As the eviction crisis mounted, the White House frequently said Biden was doing all he could under legal constraints. The administration had repeatedly resisted another extension because the Supreme Court appears likely to block it. When the court allowed the eviction ban to remain in place through the end of July by a 5-4 vote, one justice in the majority, Brett Kavanaugh, wrote that Congress would have to act to extend it further.
As the initial moratorium expired, the administration emphasized many Americans will be able to stay housed with money already approved for aid and other efforts underway. The White House noted that state-level efforts to stop evictions would spare a third of the country from evictions over the next month.
Still, Biden faced stinging criticism, including from some in his own party, that he was was slow to address the end of the moratorium. Some people were at immediate risk of losing their homes.
Pelosi had called the prospect of widespread evictions “unfathomable.” The Congressional Black Caucus, the Congressional Hispanic Caucus and other progressive lawmakers intensified pressure on the White House to issue an immediate extension.
Late last week, Biden announced he was allowing the ban to expire, pushing Congress to act, but lawmakers were unable to swiftly rally the votes as even Democrats questioned prolonging the eviction ban for a few more months.
The CDC put the initial eviction ban in place as part of the COVID-19 response when jobs shifted and many workers lost income.
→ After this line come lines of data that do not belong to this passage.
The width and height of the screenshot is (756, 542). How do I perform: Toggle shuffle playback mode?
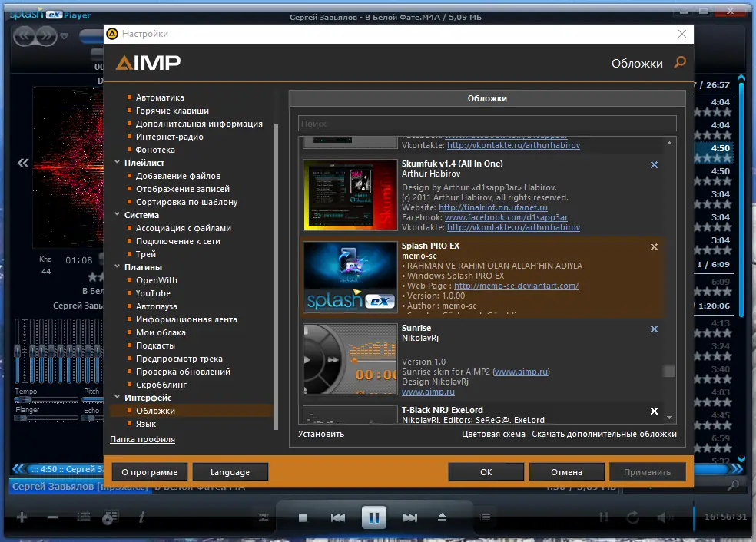[604, 517]
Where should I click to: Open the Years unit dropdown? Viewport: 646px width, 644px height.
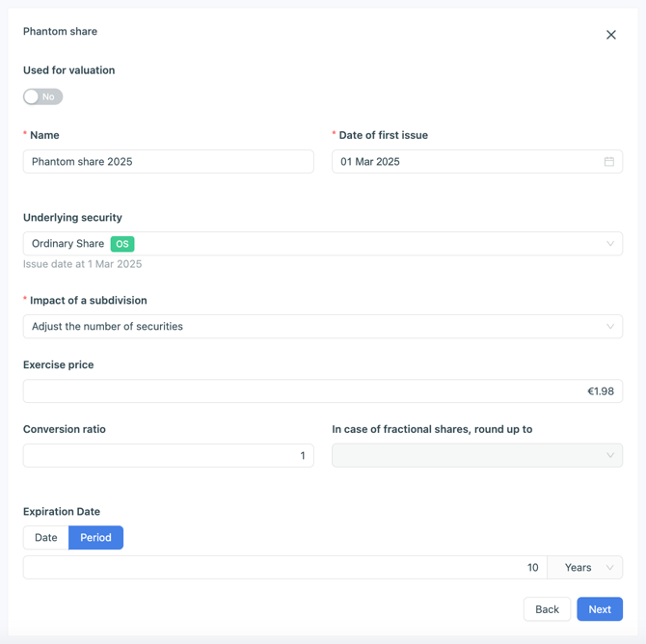click(x=584, y=568)
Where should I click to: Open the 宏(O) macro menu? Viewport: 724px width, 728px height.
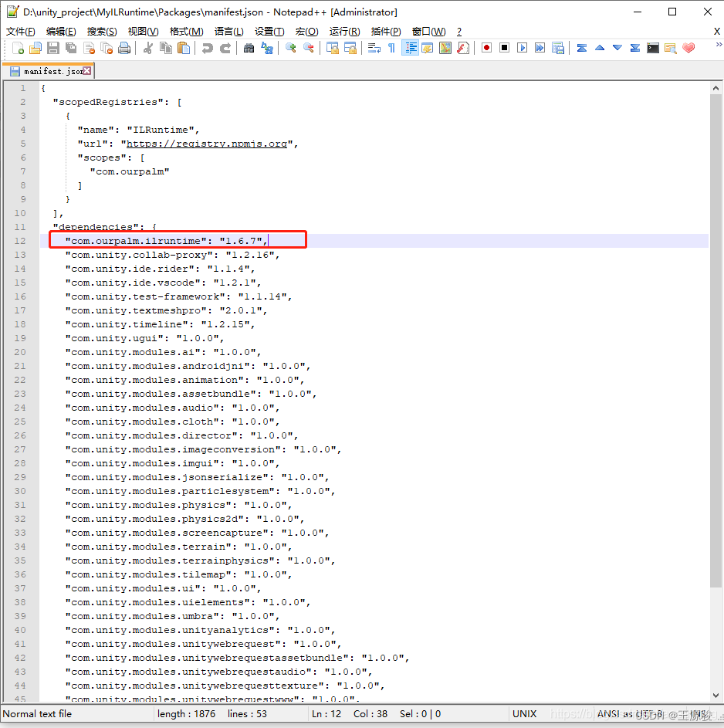pos(308,31)
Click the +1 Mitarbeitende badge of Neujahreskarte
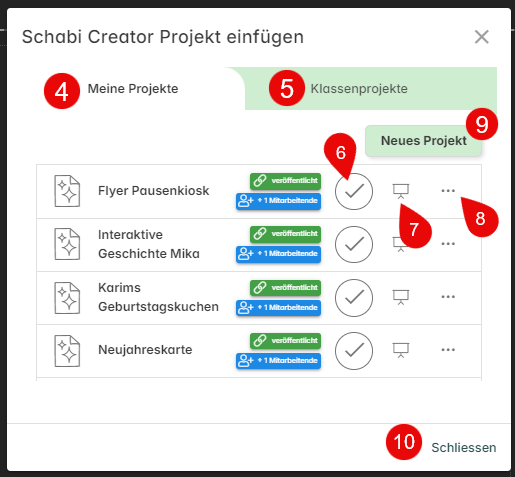Viewport: 515px width, 477px height. click(x=278, y=361)
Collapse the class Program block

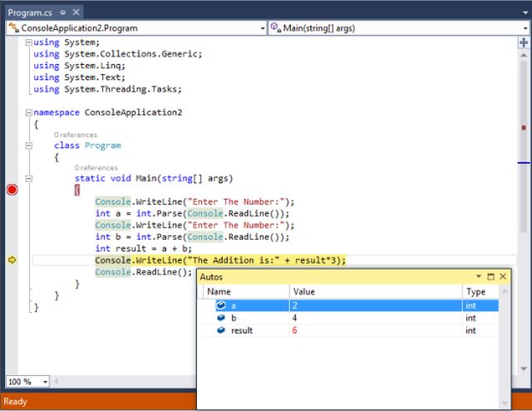29,146
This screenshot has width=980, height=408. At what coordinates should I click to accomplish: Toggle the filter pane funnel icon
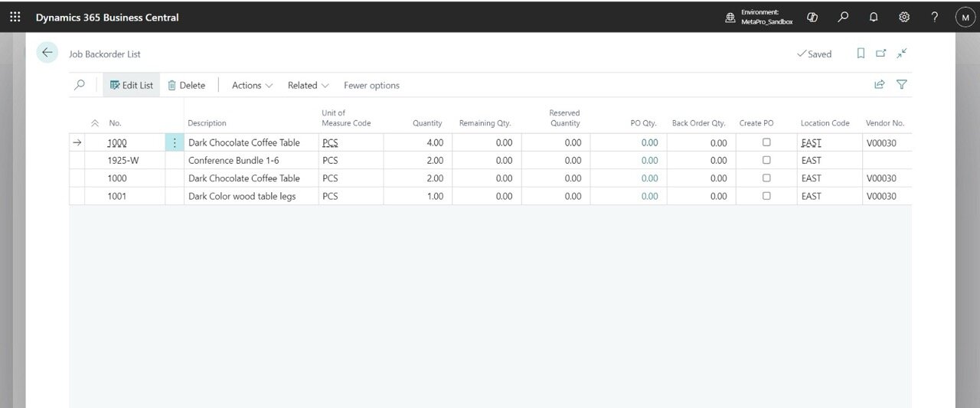point(902,85)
The ban was intended to hold back the spread of the virus among people put out on the streets and into shelters.
Democratic lawmakers said they were caught by surprise by Biden’s decision to end the moratorium, creating frustration and anger and exposing a rare rift with the administration. The CDC indicated in late June that it probably wouldn't extend the eviction ban beyond the end of July.
Rep. Maxine Waters, the powerful chair of the Financial Services Committee, has been talking privately for days with Yellen and urged the treasury secretary to use her influence to prod states to push the money out the door. But Waters also called on the CDC to act on its own.
After the CDC's announcement Tuesday, Waters released a statement thanking Biden “for listening and for encouraging the CDC to act! This extension of the moratorium is the lifeline that millions of families have been waiting for."
Associated Press writer Alexandra Jaffe contributed to this report.